Junge Welt 09.02.2005 Ausland

 

»Mehr Sicherheit durch Investitionen«  

 

Nach jahrelangem internationalen Embargo wird Libyen zunehmend als Ordnungsfaktor an EU-Außengrenze interessant  

 

Autoritäre Regimes sind gerngesehene Partner der deutschen Wirtschaft, denn sie sorgen mit harter Hand für die nötige Investitionssicherheit. Als Musterland im Sinne des Konferenzmottos »Mehr Sicherheit durch Investitionen« kann Libyen gelten. Lange Jahre wurde der nordafrikanische Staat wegen seiner Unterstützung antiimperialistischer Aktivitäten als »Schurkenstaat« mit internationalen Embargos belegt. Seit der Hinwendung von Staatschef Oberst Muammar al Ghaddafi zum Westen und der Zahlung von Entschädigungen für Gewaltopfer präsentiert sich das Land jetzt als Investitionsparadies für ausländisches Kapital und Ordnungshüter an der EU-Außengrenze. Im Oktober 2004 beschloß der EU-Ministerrat folglich die Beendigung der seit 1999 bereits gelockerten Sanktionen gegen Libyen inklusive des seit 18 Jahren bestehenden Waffenembargos.

Libyen ist der größte nichteuropäische Rohöl-Lieferant Deutschlands und stand 2003 nach Rußland, Norwegen und Großbritannien mit 8,9 Millionen Tonnen – daß sind elf Prozent der deutschen Ölimporte – an vierter Stelle der Lieferanten. Im ersten Halbjahr 2004 überrundete Libyen England sogar.

Deutschland ist Libyens zweitgrößter Handelspartner nach der ehemaligen Kolonialmacht Italien. Bereits im Jahr 2000 beteiligten sich deutsche Wirtschaftsdelegationen an der Messe in Tripolis. Heute ist Libyen der nordafrikanische Standort mit den meisten deutschen Investitionen.
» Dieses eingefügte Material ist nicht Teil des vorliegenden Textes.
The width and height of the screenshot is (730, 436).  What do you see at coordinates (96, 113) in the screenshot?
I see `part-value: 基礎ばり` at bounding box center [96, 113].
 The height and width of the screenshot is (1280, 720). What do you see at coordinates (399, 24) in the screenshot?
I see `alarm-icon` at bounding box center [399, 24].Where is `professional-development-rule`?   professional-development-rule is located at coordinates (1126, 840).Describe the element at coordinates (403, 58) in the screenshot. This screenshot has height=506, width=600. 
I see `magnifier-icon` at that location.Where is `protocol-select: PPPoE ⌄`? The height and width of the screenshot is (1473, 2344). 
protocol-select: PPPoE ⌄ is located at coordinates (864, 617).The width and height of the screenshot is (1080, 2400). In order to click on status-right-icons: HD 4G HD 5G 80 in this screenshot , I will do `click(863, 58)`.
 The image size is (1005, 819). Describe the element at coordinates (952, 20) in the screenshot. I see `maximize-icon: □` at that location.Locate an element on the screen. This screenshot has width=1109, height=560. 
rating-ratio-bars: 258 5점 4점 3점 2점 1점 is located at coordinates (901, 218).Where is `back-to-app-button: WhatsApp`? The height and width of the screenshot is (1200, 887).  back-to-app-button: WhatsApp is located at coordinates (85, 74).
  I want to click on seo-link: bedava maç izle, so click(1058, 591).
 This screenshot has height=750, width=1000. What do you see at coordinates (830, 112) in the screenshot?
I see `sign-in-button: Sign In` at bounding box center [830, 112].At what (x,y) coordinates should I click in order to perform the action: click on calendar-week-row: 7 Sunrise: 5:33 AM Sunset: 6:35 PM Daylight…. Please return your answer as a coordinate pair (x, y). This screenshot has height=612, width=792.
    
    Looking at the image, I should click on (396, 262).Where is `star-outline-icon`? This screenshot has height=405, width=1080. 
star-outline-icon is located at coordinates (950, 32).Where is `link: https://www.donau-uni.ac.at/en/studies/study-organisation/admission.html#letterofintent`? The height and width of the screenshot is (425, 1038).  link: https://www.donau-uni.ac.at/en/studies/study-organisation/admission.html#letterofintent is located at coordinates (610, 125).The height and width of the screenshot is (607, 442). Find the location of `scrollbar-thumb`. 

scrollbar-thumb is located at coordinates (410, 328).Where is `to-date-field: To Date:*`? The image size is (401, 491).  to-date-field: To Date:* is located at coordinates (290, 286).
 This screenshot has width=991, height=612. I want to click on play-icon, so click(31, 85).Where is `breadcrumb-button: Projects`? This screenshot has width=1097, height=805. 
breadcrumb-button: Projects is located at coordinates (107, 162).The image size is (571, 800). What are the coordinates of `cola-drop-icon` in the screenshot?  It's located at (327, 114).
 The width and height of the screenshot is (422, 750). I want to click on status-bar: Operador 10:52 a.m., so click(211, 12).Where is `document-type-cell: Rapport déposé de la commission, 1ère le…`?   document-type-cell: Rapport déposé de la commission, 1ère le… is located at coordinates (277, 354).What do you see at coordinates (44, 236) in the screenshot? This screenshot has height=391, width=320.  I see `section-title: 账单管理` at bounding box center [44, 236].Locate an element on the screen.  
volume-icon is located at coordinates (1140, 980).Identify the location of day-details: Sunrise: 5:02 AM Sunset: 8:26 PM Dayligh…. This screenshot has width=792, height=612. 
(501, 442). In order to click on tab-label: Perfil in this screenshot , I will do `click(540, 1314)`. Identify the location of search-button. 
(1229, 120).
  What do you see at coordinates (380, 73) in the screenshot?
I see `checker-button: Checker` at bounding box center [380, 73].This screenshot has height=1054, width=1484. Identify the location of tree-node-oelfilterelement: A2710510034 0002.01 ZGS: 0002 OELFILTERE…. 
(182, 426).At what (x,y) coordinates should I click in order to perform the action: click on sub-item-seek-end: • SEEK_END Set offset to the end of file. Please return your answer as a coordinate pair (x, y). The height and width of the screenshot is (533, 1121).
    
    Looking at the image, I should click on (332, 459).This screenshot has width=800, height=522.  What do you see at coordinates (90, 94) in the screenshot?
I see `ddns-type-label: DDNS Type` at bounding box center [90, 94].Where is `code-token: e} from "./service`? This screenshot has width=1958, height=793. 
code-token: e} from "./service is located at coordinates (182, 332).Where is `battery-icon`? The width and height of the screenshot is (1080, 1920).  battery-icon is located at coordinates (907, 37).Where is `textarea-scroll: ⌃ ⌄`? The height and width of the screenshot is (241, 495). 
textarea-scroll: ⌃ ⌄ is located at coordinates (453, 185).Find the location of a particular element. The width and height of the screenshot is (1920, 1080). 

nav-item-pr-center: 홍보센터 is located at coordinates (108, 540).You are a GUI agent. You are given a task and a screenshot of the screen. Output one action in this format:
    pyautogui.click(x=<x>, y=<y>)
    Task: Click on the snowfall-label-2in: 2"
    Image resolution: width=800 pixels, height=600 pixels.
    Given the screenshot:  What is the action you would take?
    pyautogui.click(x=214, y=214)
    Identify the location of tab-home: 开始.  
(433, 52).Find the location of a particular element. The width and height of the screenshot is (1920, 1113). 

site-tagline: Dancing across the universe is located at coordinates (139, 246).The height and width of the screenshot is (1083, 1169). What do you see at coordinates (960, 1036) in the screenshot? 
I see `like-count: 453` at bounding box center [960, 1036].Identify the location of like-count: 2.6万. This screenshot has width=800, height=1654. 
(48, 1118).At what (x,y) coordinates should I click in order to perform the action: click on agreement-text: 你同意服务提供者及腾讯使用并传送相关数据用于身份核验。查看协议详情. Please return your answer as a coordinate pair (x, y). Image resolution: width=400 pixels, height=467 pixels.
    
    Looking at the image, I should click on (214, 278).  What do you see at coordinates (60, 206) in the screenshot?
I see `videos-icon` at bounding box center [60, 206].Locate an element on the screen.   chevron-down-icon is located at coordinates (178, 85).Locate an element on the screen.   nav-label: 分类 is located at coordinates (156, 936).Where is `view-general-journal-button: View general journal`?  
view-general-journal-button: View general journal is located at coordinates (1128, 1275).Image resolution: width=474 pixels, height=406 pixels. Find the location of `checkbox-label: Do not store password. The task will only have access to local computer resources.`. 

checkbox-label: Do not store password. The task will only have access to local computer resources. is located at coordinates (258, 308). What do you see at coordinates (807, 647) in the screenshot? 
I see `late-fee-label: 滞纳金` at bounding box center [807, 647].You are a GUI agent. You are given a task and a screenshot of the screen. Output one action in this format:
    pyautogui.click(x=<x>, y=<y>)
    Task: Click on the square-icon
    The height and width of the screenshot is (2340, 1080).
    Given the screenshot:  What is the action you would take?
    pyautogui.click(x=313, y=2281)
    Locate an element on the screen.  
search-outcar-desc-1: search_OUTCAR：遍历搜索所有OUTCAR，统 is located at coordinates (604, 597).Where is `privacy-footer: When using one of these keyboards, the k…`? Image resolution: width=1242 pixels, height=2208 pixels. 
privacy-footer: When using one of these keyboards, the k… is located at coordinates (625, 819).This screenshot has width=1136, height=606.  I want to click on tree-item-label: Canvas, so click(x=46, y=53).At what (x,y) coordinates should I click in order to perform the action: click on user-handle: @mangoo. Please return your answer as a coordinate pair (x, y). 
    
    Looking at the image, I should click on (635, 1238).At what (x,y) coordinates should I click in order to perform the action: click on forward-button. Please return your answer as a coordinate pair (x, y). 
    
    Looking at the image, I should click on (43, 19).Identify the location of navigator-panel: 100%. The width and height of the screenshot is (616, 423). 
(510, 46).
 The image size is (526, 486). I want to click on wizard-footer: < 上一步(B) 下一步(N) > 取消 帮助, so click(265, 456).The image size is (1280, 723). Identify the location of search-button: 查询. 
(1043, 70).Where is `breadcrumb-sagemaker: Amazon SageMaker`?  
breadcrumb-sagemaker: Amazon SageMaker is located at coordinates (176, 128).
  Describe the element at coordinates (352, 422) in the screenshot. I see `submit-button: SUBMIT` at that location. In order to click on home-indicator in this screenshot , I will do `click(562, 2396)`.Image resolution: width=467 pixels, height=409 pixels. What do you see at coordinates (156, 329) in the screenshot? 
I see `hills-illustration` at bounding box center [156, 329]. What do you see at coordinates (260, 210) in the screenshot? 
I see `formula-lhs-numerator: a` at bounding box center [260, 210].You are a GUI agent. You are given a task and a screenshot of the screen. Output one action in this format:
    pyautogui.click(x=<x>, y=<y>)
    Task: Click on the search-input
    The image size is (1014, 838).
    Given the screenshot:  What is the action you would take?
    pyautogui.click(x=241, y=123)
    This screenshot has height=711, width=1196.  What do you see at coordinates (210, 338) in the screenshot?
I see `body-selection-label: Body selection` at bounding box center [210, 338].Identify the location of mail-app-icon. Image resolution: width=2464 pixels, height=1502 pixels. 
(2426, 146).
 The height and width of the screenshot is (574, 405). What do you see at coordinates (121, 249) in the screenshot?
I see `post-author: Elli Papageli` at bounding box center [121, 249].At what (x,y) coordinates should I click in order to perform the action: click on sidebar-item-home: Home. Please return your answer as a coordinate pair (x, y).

Nachdem Gaddafi bis zum Jahr 2008 die Privatisierung von 360 Staatsunternehmen, darunter Stahl- und Zementwerke sowie Raffinerien, angekündigt hat, führte die BRD-Regierung wieder bundeseigene Hermes-Bürgschaften für Investitionen in Libyen ein.

Ein deutliches Signal für den Ausbau der deutschen Investitionen war der Besuch von Bundeskanzler Gerhard Schröder am 15. Oktober 2004 in Libyen. Für Siemens sprang dabei ein 180-Millionen-Euro-Auftrag zur technischen Modernisierung der Öl- und Erdgasförderung heraus. Wie der Vorstandsvorsitzende der Kasseler Wintershall AG im Anschluß an die Libyen-Reise erklärte, will das Energieunternehmen »im großen Stil in Libyen Gas explorieren und fördern«, um damit Deutschland unabhängiger vom russischen Erdgas zu machen. Wintershall kündigte nach dem Vorbild der Kooperation mit dem russischen Monopolisten Gasprom eine Partnerschaft mit der libyschen National Oil Company an, die der 100prozentigen BASF-Tochterfirma ein Monopol beim Verkauf libyschen Erdgases in Europa sichern soll. Wintershall gehört mit Investitionen von 1,2 Milliarden Dollar bereits heute zu den führenden ausländischen Unternehmen in Libyen.

Daß wirtschaftliche Investitionen keineswegs Menschenrechte in den autoritär regierten nordafrikanischen Staaten vorantreiben sollen, zeigt die Einbindung dieser Staaten in die Emigrantenabwehr der »Festung Europa«. Seit einigen Jahren betreiben vor allem Italien und die BRD die Aufrüstung der nordafrikanischen Staaten gegen afrikanische Flüchtlinge durch die Lieferung von Überwachungselektronik, Schnellbooten und Geländefahrzeugen. Der ultrakonservative italienische Europa-Politiker Rocco Buttiglione nannte die von Bundesinnenminister Otto Schily vorgeschlagenen Auffanglager für Flüchtlinge in Libyen in gewohnter Deutlichkeit bei einer Anhörung vor dem EU-Parlament »Konzentrationslager«.